While wanting bad things to happen to people who hurt you is human, the best place to be is indifference since holding onto resentment only hurts YOU.

Posted

It is about as real as The End of Days. Many people are just selfish nowadays. So, if you are a good person who cares about others, you need to change the way you are thinking and only think about yourself. It is a work in progress for me.

Posted

There's no such thing as karma. It falls under the category of "Irrational nonsense".

 

However, are people who treat others like s**t really happy? Do you think they'll end up with someone who loves them or will they just keep on bouncing between relationships? If you want to label that "karma", i suppose you could but implying that there is some nonsensical mystic force at work is just silly.

Posted

I don't believe that karma exists.

Our brains make incredible connections for just about anything we want them too.

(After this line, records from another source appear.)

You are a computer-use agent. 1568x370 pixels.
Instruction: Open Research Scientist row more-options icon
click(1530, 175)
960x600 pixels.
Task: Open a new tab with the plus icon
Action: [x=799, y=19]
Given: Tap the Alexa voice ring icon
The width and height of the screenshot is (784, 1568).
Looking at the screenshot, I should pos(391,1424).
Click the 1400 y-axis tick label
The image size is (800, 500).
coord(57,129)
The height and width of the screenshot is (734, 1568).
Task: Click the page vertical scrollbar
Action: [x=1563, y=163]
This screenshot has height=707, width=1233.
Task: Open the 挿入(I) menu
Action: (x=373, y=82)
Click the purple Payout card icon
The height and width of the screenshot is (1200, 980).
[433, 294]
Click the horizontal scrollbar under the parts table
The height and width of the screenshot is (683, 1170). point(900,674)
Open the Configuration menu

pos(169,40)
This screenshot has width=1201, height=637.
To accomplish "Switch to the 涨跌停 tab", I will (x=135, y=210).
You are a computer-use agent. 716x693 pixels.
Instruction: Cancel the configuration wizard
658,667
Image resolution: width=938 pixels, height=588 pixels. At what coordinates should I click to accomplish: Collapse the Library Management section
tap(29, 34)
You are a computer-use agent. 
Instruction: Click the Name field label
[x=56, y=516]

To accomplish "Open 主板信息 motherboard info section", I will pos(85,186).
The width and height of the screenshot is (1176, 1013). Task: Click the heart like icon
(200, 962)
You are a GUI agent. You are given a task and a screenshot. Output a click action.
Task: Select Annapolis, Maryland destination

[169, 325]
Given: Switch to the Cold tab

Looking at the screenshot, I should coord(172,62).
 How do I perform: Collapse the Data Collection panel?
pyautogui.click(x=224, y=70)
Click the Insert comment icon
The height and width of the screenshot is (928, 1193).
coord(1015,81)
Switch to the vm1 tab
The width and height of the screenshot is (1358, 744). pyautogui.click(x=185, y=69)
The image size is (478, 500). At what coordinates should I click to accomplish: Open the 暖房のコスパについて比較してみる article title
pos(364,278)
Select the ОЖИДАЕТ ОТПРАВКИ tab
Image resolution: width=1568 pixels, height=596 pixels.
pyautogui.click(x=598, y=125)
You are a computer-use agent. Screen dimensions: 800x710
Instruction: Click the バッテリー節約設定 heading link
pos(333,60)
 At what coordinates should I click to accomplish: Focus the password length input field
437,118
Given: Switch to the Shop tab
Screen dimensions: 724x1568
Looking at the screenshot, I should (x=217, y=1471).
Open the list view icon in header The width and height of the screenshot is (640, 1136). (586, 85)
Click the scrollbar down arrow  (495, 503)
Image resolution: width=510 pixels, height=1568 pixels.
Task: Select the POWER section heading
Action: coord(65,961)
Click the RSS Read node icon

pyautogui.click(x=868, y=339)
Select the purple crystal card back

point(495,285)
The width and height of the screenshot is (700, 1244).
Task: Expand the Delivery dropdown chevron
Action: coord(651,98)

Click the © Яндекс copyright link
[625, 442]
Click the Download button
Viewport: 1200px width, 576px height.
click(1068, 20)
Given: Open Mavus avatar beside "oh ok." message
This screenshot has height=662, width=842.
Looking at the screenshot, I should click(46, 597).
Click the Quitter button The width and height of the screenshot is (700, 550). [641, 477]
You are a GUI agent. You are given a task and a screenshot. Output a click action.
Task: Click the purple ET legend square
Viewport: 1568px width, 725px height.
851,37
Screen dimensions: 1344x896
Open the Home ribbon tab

If you're resentful toward an ex who you feel treated you poorly, and you hear that something bad happened to them then your brain will form a connection: "Hah! That's what he gets for treating me like ****!".

 

Life has ups and downs, whether you're a good person or a not-so-good person.

Posted

Nope, there's no karma.

 

I believe, usually people that behave poorly are because of their inability to deal with their inner demons. Maybe they're projecting their internal misery at the people around them. Maybe they're desperately trying to fill their own inner void that they have no regard for others.

 

So it's right that "they'll get what's coming to them". One day their house of cards will collapse on them, and no one in the world will be able to save them. But that's not karma. Their future is already fixed, however on the way there, as a side effect, they'll cause damage to everyone around them.

 

As far as guilt, some people are born without them. They're referred to as psychopaths. They do not have the capability to feel empathy, which is a necessary ingredient in order to feel guilt or have a conscience. The dumb ones tend to become criminals, the smart ones tend be very successful -- no ethics or morals to hold them back.

Posted

I don't know if karma is real. But I do believe that if your actions are consistently negative or positive, you tend to get back more of the same.

 

For example, someone who robs banks or deals drugs is probably not going to reap the same benefits in life as someone who chooses a more positive and legal path in life. If you walk in dangerous circles, you are liable to get hurt. If you walk a path of using and abusing people, you have few people who want to associate with you that are decent. If you rarely make it to work on time, you'll probably get fired. What you put in the bank, you tend to get back out of it. Crap in, crap out.

 

Do I think all of the exes that have hurt my feelings once or twice are going to end up on skid row because of it? No. I don't even wish it anymore. I have had a couple that were downright awful that did a lot of awful things (not just to me) so their lives are mired with negativity, and they are having difficult lives at this point. But their actions were consistently negative and abusive.

 

If you're hurting from something like this, just be ok with the fact that you can look at yourself in the mirror and that you're better off without being around someone that could negatively impact you. Stay away from people that can bring you down.